Huawei Unveils Next-Gen Ascend Chip Line and SuperPoDs, Aiming to Surpass NVIDIA in Computing Power

Huawei Unveils Next-Gen Ascend Chip Line and SuperPoDs, Aiming to Surpass NVIDIA in Computing Power

At the Huawei Connect 2025 event in Shanghai this week, the tech giant unveiled its vision for future iterations of the Ascend chip series.

During his keynote address, Eric Xu, deputy chair of Huawei’s board, reflected on 2025 as a remarkable year and cited the launch of DeepSeek-R1 in January as a pivotal moment for the company. He also acknowledged that China might face a prolonged delay in semiconductor manufacturing process nodes.

To navigate ongoing tariffs and trade embargoes, Huawei plans to accelerate infrastructure design and technology advancement while open-sourcing significant portions of its software, including openPangu foundation AI models and Mind series SDKs.

In the coming years, Huawei will introduce three new lines of the Ascend chip – the 950, 960, and 970. The Ascend 950PR and 950TO will share a common die, offering enhanced support for low-precision data formats like FP8. With the 950 delivering a PFLOP of performance and MXFP8 rated at two PFLOPs, these chips will boast improved vector processing and finer memory access (down to 128 byte chunks from 512 bytes).

The Ascend 950 series will offer an interconnect bandwidth of 2 TB/s, 2.5 times more than the current Ascend 910C. The Ascend 950PR is expected to debut in Q1 2026, with the launch of the Ascend 950DT slated for Q4 2026.

The Ascend 960, scheduled for release a year later in Q4 2027, will boast twice the computing power, memory access bandwidth, memory capacity, and number of interconnect ports compared to the 950. It will support Huawei’s proprietary HiF4 data format, which the company claims offers greater precision than other FP4 technologies.

The most powerful chip in the lineup will be the Ascend 970, expected to hit markets in Q4 2028. Xu stated that while some details are still being finalized, the general goal is to significantly enhance all specifications of the Ascend 970 series. The chips are anticipated to offer an interconnect bandwidth of 4TB/s, be capable of 8 PFLOPs of FP4, and boast a larger memory capacity.

Huawei’s strategy is to provide hyperscalers with raw compute in the form of SuperPoDs, with the first such offering – the Atlas 950 SuperPoD equipped with new Ascend 950DT chips – set to appear in Q4 2026.

Competitor NVIDIA’s NVL144 system (a SuperPod analogue) is expected to launch mid- to late-2026, and Huawei claims that its first SuperPoD will have 56.8 times more NPUs than GPUs in the NVL144 and deliver nearly seven times the processing power. Even with the scheduled arrival of the NVIDIA NVL576 in 2027, the Atlas 950 SuperPod is expected to remain the superior performer.
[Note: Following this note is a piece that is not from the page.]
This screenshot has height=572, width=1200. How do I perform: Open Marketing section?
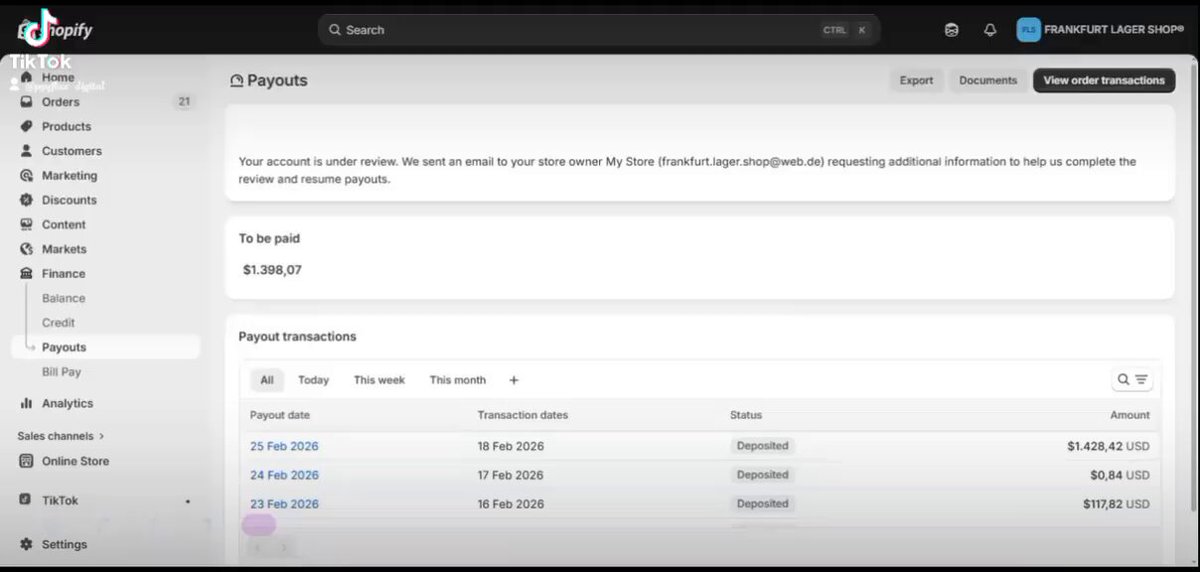69,176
For general computing, Huawei plans to launch two models of its Kunpeng 950 processors in Q1 2026, boasting 96 cores and 192 threads, or 192 cores and 384 threads for the faster model. The company also intends to unveil “the world’s first general-purpose computing SuperPoD,” the Kunpeng 950-based TaiShan 950 SuperPod, in Q1 2026.

The NPU and general computing SuperPods will utilize UnifiedBus 2.0, the next evolution of the existing UnifiedBus 1.0. This interconnection technology was first used in the Atlas 900 A3 SuperPoD, which entered service in March this year and has been installed over 300 times.
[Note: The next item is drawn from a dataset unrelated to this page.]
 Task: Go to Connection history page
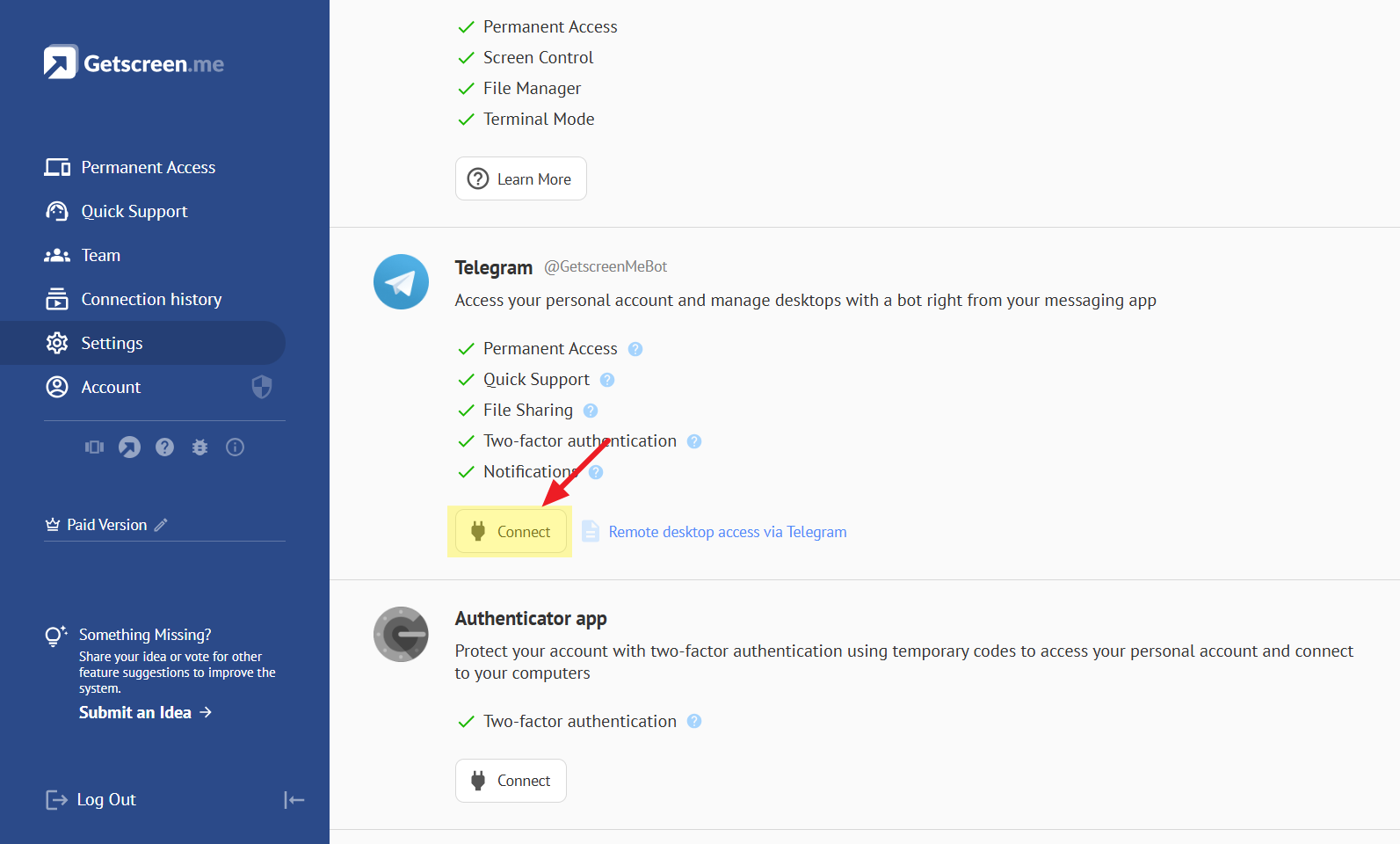[151, 299]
UnifiedBus 2.0 will be an open protocol, with technical specifications released immediately to the developer community. UnifiedBus 2.0 will be used internally in new generations of SuperPods and connect clusters of SuperPods, forming SuperClusters.

The first cluster product is set to be the Atlas 950 SuperCluster, offering 2.5 times more NPUs and 1.3 times more computing power than xAI’s Colossus – currently the world’s most powerful computing cluster.
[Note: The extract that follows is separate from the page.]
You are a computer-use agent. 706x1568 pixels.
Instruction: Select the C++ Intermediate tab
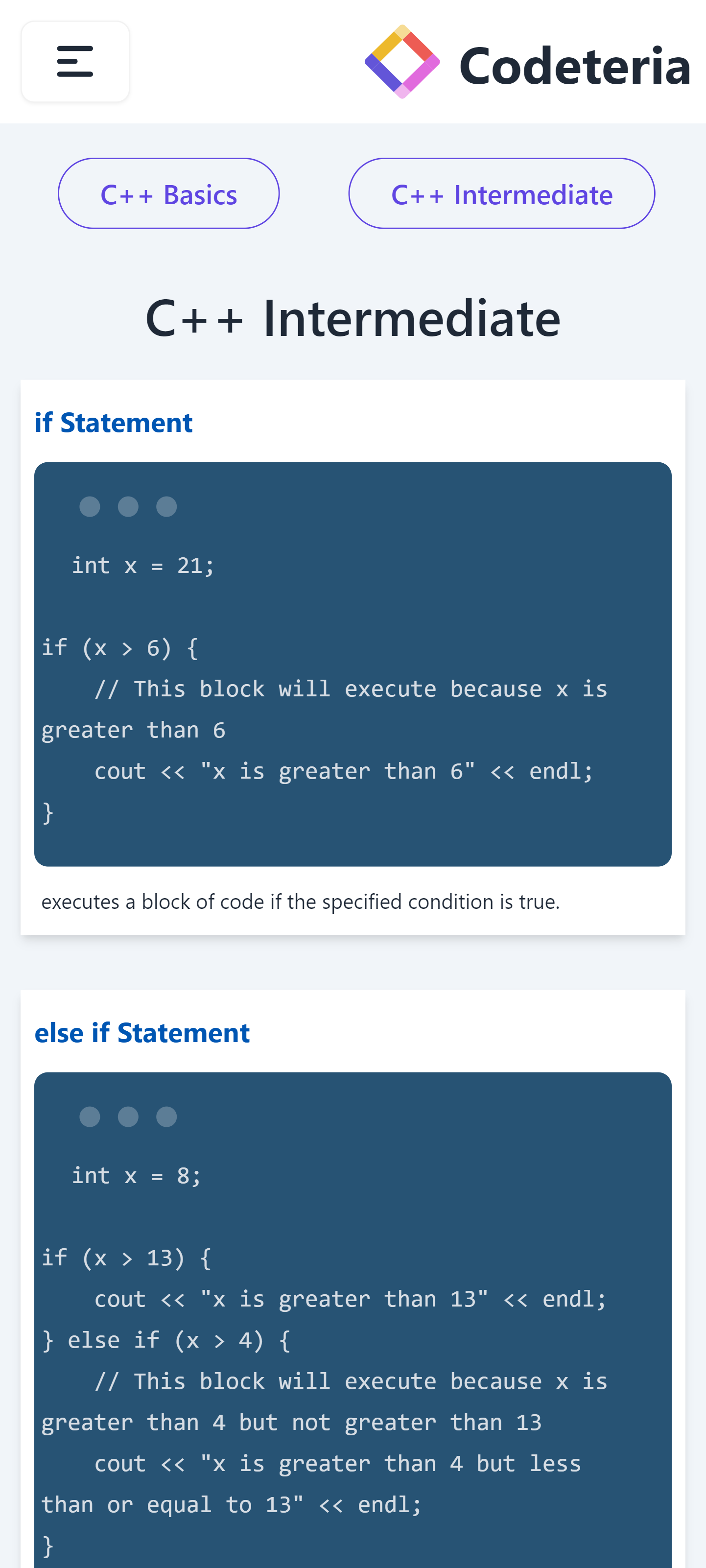tap(501, 193)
In the last quarter of 2027, Huawei intends to launch the Atlas 960 SuperCluster, which will integrate over a million NPUs and deliver 4 ZFLOPS in FP4 (with a ZFLOP representing 10^21 floating point operations per second). “SuperPoDs and SuperClusters powered by UnifiedBus are our answer to surging demand for computing, both today and tomorrow,” Xu concluded.